By applying system functional models grounded in model-based systems engineering (MBSE), engineers can simulate how components, subsystems, and support processes influence each other, and map out how component failures cascade through the system. It is interesting that after a system is fielded, the failure modes and effects analysis (FMEA) is rarely referenced or updated. These functional models are living and dynamic FMEAs that can be leveraged for other reliability, maintainability and logistics product data analysis.
When maintenance and diagnostic data are integrated into the model, it becomes possible to identify true failure modes and root causes of reliability issues—those that emerge only from the system’s combined behavior.
This approach accelerates reliability analysis, improves fleet availability, and prevents the costly cycle of addressing symptoms instead of causes. When the corrective action benefits compound over time, quicker identification and correction of the root cause can lead to tremendous cost saving and availability gains.
In MRO and production environments, complexity takes a different form. Changing inspection sequences, automation, machine down time, or staffing levels can unintentionally move constraints elsewhere in the process.
By building discrete event simulation (DES) models of the production processes, SkyPath helps organizations replicate their end-to-end production system in a virtual environment. Leaders can test “what-if” scenarios—adding shifts, changing routing logic, introducing automation—and predict how these changes affect throughput, utilization, and turnaround time. They can be leveraged for both strategic investment decisions, as well as day-to-day tactical decisions.
The result: decisions that are data-driven, predictive, and free of the blind spots and unintended consequences that come from viewing the process in isolation.
Systems models bring data into the system context, revealing the dependencies, feedback loops, and trade-offs that shape outcomes. Instead of asking, “What’s happening?” decision-makers can ask, “Why is it happening—and what will happen next?”
This systems-level understanding doesn’t simplify reality; it makes it comprehensible and actionable. It replaces isolated metrics with true insight—clarity that supports better engineering, maintenance, and operational decisions.

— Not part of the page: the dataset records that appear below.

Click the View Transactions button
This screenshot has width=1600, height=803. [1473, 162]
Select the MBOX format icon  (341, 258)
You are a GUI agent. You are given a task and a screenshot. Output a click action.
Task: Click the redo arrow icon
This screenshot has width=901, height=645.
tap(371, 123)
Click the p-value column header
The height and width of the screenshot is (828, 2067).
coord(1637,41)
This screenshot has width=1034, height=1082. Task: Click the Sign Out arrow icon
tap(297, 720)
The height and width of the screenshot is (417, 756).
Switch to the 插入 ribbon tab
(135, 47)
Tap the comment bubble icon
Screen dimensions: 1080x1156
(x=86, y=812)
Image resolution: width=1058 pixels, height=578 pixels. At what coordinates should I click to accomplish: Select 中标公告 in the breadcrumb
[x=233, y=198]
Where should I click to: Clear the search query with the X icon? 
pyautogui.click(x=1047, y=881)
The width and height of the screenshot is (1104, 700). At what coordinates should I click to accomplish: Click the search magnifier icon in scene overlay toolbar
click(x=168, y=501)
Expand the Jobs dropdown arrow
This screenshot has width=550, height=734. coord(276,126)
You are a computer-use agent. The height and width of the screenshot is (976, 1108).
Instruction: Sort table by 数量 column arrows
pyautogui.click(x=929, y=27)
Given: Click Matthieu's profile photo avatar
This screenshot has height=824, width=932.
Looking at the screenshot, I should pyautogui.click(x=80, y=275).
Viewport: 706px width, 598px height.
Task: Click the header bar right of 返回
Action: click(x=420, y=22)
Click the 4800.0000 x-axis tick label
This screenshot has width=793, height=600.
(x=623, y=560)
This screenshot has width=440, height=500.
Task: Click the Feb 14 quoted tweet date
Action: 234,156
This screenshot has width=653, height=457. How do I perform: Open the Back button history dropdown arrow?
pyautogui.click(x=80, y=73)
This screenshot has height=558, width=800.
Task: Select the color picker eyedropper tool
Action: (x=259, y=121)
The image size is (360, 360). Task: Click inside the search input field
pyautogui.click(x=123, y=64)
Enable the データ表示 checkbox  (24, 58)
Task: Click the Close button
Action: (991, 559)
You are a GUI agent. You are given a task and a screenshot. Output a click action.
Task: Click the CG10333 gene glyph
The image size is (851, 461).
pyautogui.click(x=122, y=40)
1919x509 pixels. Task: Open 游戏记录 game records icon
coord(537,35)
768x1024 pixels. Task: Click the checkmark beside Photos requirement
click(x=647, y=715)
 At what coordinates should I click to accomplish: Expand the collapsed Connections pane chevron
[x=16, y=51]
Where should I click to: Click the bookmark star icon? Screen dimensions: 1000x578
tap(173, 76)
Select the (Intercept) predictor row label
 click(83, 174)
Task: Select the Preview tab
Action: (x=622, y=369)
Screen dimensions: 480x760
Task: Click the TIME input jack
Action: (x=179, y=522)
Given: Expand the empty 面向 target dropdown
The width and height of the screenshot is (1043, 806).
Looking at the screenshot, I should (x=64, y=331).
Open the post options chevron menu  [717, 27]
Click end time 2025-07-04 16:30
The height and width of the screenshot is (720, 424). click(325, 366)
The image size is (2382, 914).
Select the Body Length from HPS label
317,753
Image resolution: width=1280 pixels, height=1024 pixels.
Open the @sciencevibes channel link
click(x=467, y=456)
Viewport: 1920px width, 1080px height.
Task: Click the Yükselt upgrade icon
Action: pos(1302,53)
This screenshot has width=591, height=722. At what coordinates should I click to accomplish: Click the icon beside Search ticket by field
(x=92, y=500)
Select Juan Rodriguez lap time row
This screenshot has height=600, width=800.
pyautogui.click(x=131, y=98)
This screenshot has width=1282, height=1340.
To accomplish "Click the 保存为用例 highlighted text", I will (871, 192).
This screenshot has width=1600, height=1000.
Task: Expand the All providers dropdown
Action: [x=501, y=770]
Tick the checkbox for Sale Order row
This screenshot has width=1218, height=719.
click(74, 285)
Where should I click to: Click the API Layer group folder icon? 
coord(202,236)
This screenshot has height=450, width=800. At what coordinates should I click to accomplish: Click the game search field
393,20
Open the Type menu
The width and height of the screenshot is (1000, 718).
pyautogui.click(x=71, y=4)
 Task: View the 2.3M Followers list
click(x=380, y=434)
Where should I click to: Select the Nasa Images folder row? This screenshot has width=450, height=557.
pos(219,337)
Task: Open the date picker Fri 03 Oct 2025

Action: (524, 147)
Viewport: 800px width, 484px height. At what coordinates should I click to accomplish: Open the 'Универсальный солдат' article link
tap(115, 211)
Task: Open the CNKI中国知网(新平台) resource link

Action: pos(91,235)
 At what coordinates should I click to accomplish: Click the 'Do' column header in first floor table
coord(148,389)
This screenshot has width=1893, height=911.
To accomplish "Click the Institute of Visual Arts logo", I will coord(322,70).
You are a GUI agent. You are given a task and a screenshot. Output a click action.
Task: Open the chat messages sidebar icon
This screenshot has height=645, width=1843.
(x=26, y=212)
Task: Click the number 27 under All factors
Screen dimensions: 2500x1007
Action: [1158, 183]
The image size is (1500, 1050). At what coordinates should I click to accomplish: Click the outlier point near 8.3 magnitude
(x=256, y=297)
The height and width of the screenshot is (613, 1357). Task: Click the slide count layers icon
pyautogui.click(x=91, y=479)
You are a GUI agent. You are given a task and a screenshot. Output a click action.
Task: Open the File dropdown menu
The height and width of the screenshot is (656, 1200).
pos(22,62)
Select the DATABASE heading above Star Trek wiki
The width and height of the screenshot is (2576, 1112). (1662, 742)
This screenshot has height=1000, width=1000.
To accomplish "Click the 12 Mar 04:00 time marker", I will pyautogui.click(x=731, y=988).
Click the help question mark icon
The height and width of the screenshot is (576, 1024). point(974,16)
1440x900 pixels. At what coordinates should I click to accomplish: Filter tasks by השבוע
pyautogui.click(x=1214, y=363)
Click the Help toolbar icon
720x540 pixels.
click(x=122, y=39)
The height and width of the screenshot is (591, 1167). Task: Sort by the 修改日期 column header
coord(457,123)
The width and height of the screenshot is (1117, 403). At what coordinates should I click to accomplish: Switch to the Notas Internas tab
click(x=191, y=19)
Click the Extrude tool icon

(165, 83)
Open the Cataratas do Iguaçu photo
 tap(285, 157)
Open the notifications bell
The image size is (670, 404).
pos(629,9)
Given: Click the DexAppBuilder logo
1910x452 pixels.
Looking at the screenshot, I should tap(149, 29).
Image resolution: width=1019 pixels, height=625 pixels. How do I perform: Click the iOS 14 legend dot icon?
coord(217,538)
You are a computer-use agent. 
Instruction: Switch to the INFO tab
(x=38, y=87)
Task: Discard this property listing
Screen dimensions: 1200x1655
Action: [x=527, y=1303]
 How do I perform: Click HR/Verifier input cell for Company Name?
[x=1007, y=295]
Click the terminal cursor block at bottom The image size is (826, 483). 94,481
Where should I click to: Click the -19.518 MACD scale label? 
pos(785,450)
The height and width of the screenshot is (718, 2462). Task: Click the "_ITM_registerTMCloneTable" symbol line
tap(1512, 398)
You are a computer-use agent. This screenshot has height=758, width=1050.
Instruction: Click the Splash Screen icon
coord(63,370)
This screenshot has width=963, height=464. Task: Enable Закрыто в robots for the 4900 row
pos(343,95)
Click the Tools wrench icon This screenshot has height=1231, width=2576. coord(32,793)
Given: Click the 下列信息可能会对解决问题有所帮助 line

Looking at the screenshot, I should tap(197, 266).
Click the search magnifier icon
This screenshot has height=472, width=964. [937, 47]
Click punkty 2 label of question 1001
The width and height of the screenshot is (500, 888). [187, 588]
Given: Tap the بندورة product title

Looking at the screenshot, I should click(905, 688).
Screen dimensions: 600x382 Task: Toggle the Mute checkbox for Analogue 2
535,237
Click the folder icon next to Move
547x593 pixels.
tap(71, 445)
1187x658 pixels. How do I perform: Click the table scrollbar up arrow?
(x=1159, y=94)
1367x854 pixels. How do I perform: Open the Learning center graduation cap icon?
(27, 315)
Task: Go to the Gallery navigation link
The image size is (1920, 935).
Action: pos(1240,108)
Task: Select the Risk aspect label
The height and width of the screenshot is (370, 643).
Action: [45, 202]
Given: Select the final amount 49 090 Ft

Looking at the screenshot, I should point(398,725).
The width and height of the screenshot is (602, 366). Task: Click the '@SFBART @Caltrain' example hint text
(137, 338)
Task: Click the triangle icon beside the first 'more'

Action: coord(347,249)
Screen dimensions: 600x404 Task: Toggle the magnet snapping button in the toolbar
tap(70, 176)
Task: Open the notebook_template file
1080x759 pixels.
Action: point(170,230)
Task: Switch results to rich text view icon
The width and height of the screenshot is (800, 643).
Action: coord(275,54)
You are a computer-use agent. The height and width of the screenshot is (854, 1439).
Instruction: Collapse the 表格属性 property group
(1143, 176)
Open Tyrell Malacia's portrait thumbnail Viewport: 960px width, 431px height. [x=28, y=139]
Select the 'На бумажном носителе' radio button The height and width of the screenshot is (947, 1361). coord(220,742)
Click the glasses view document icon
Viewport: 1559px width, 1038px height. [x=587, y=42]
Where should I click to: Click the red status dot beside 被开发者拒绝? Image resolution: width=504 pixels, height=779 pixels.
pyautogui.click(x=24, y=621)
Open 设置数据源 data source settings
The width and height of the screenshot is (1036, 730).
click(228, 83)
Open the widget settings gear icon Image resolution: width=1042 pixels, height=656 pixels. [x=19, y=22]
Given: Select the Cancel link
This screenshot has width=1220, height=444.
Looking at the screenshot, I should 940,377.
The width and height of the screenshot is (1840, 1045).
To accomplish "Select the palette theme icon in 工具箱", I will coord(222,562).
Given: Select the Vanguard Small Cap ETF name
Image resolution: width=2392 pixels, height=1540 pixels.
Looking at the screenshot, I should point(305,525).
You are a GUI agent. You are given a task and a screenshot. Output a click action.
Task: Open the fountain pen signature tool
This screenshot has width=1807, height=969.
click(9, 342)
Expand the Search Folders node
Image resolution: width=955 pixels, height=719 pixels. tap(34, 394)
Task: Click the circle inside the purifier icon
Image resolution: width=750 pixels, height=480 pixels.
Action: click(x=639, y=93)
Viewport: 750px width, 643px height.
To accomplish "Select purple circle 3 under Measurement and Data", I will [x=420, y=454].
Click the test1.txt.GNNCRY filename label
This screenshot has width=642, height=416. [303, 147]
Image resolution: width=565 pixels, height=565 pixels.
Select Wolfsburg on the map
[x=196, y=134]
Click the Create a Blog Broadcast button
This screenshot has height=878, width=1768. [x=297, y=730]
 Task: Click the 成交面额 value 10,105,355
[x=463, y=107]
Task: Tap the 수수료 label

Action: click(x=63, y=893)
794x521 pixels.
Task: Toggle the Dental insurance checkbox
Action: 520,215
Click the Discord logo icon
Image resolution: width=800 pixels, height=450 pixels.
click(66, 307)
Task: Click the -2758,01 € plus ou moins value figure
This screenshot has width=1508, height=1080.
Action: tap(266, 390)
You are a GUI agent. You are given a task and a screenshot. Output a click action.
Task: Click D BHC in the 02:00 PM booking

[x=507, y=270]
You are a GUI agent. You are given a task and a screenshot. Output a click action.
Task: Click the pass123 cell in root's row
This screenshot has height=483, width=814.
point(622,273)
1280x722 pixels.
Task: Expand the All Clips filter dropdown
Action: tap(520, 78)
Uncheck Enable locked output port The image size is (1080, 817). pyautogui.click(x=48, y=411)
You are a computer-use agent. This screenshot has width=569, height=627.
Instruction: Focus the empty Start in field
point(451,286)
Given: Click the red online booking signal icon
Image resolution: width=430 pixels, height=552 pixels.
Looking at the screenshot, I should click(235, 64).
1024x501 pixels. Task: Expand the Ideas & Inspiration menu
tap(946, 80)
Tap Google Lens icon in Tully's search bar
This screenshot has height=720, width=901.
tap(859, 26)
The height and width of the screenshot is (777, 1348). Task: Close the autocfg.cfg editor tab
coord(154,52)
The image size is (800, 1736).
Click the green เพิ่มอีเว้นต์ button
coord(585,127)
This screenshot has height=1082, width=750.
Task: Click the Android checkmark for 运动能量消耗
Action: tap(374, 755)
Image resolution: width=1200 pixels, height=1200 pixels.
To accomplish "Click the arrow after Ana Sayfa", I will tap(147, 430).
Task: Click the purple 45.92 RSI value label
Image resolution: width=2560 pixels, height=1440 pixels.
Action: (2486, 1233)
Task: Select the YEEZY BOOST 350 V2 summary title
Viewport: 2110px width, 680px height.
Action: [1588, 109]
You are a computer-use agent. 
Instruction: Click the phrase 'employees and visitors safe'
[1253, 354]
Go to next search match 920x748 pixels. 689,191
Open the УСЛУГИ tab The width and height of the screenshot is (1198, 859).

At SkyPath Analytics, our purpose is to connect data silos and create clarity through systems thinking. We combine model-based engineering, data analytics, and AI-powered insight to help aerospace and defense organizations understand how every part of their ecosystem affects the whole.
Whether diagnosing aircraft reliability degradation, optimizing production throughput, or predicting future system performance, SkyPath brings together people, data, and models into one coherent framework—enabling smarter, faster, and more confident decisions.
As the Harvard Business Review notes, “Systems thinking helps leaders see patterns that linear thinking misses.” In aerospace and defense, this isn’t just good management—it’s a strategic necessity.
Those who understand their systems holistically will not only solve today’s problems more effectively but also anticipate tomorrow’s challenges before they emerge.
In the near future, the integration of AI and systems thinking transforms analytics from reactive pattern recognition to proactive, model-informed reasoning—bringing the industry closer to autonomous, adaptive decision-making. Keep your eyes on this space for more more on that in the near future.
That’s the power of systems thinking—and it’s the foundation of SkyPath Analytics.